A Case of Economic Espionage

In 2012, the U.S. Department of Justice charged four state-owned Chinese companies with economic espionage. The superseding indictment alleged that Pangang Group Company and three of its subsidiaries tried to steal trade secrets for the production of titanium dioxide, a white pigment used in paints, plastics, and paper.

The defendants moved to dismiss the indictment on its face, arguing that they were immune from prosecution under the FSIA as foreign state-owned companies. The district court rejected this claim, and the Ninth Circuit affirmed. On remand the defendants added a claim of immunity from prosecution under federal common law.

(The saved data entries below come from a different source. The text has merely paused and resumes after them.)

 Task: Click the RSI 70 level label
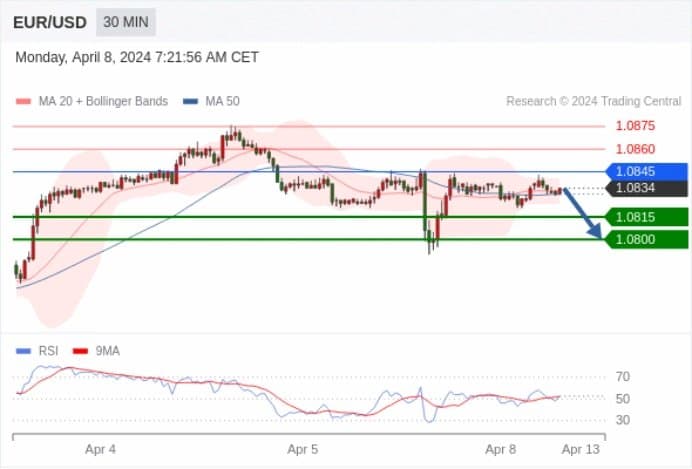click(622, 377)
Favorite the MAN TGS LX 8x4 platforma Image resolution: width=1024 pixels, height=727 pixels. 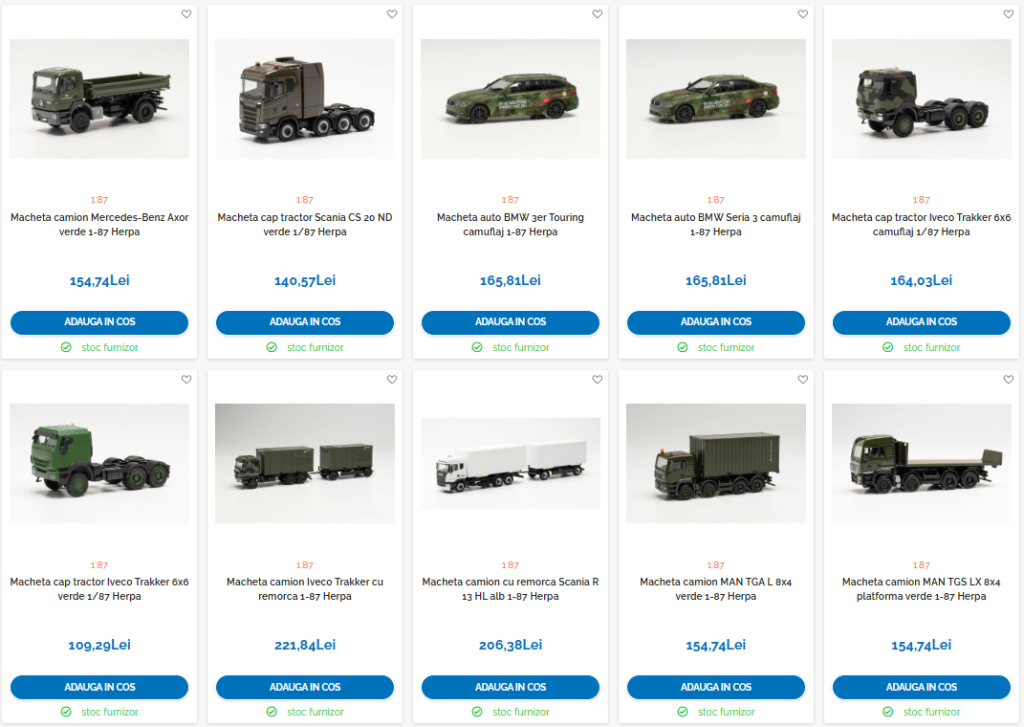pos(1008,379)
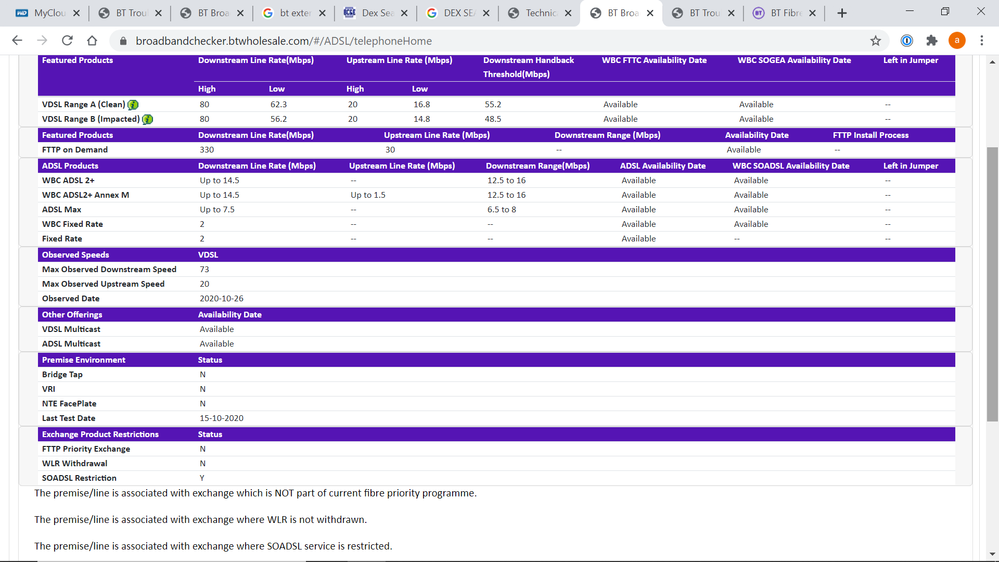
Task: Switch to the BT Fibre tab
Action: 782,13
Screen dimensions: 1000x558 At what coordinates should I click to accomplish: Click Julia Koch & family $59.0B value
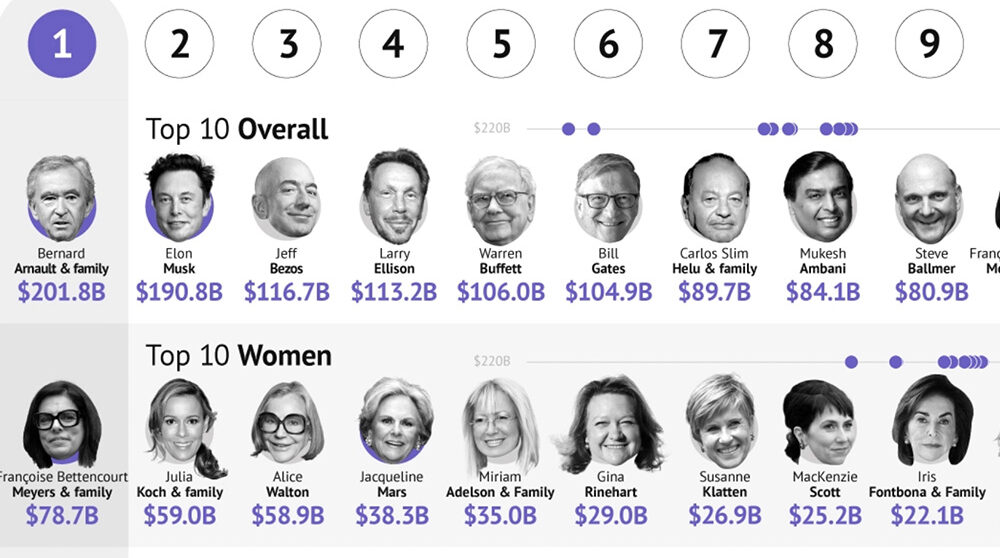coord(179,515)
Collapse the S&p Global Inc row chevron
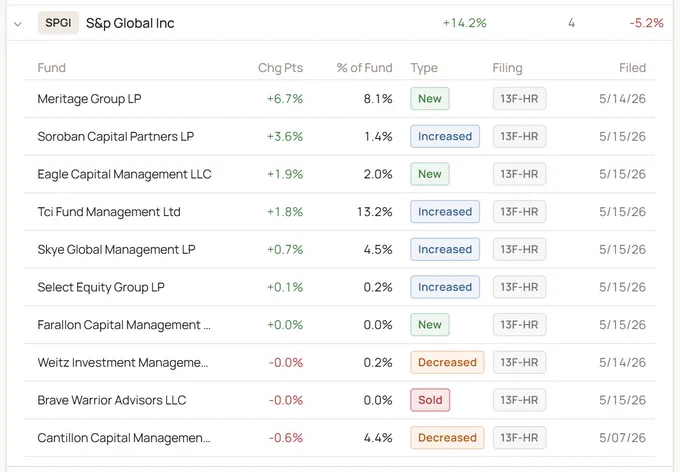This screenshot has width=680, height=472. tap(18, 24)
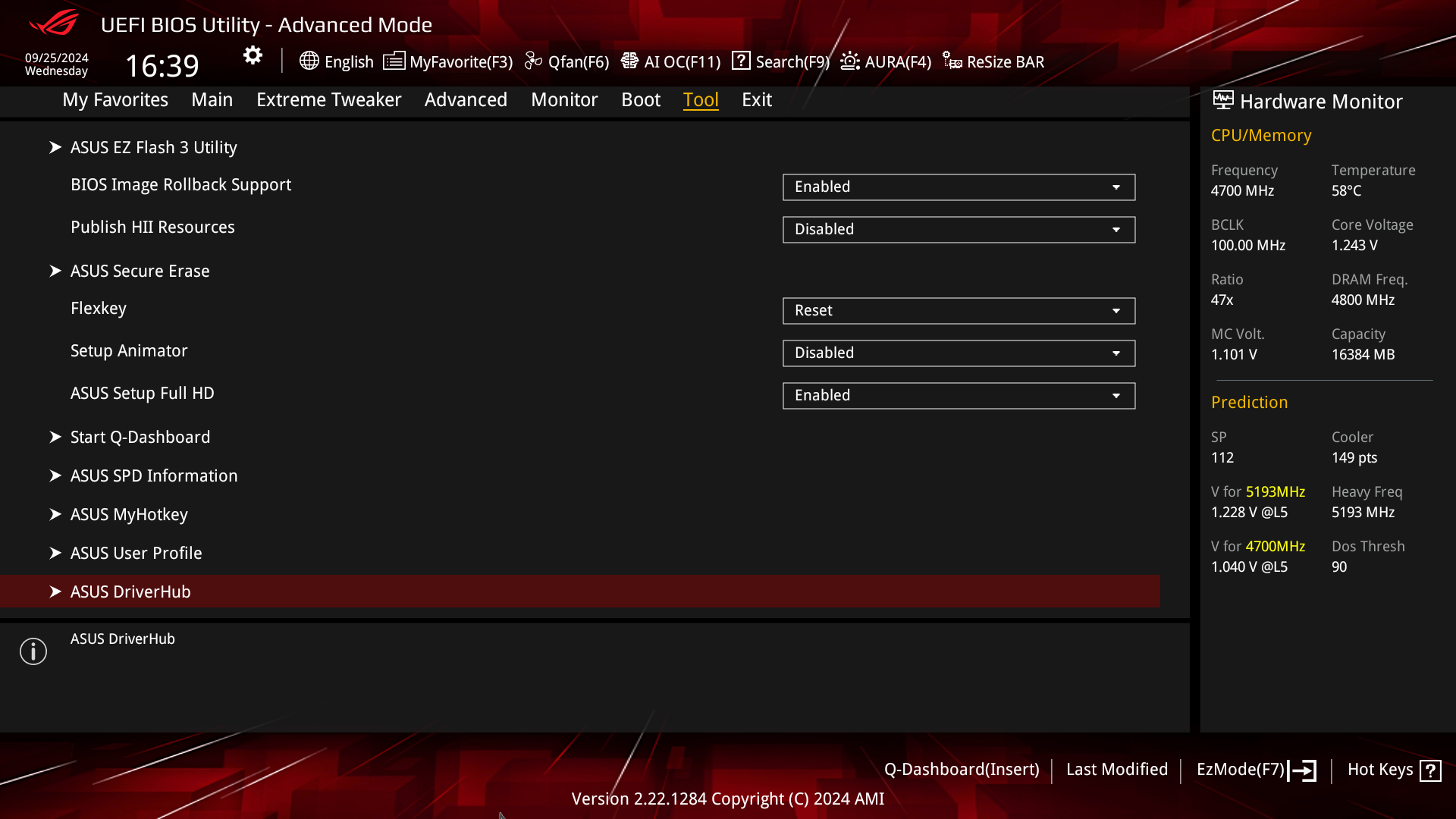Click the Hot Keys question icon
Screen dimensions: 1456x819
1430,770
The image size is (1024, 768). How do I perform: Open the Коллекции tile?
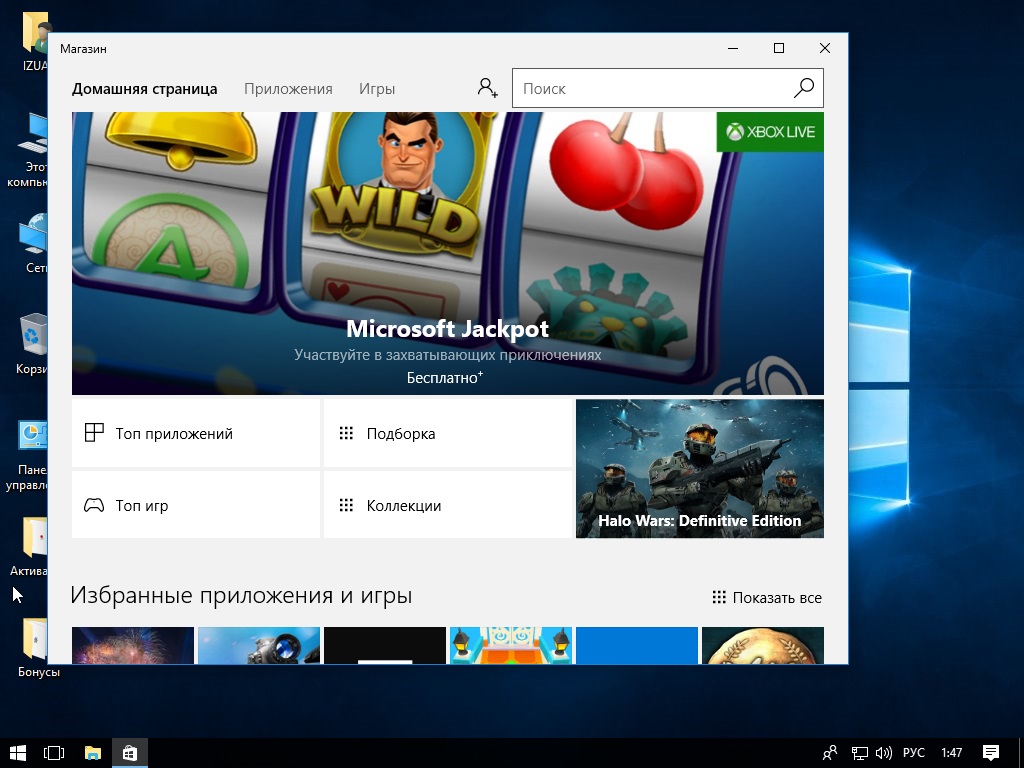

The district court rejected this claim too, and the defendants appealed.

While the appeal was pending, the Supreme Court shifted the landscape in Halkbank, holding that the FSIA does not apply to criminal prosecutions but suggesting that criminal defendants might still claim immunity under federal common law.

The Ninth Circuit’s Decision

Writing for a unanimous panel, Judge Daniel P. Collins began by distinguishing two conditions that an entity must satisfy for common law immunity:

First, it must be the kind of entity that is eligible for any immunity at all—that is, it must fall within the domain of foreign sovereign immunity. Second, its immunity must extend to the conduct at issue in the suit—that is, the entity’s conduct must fall within the scope of the immunity conferred on such entities.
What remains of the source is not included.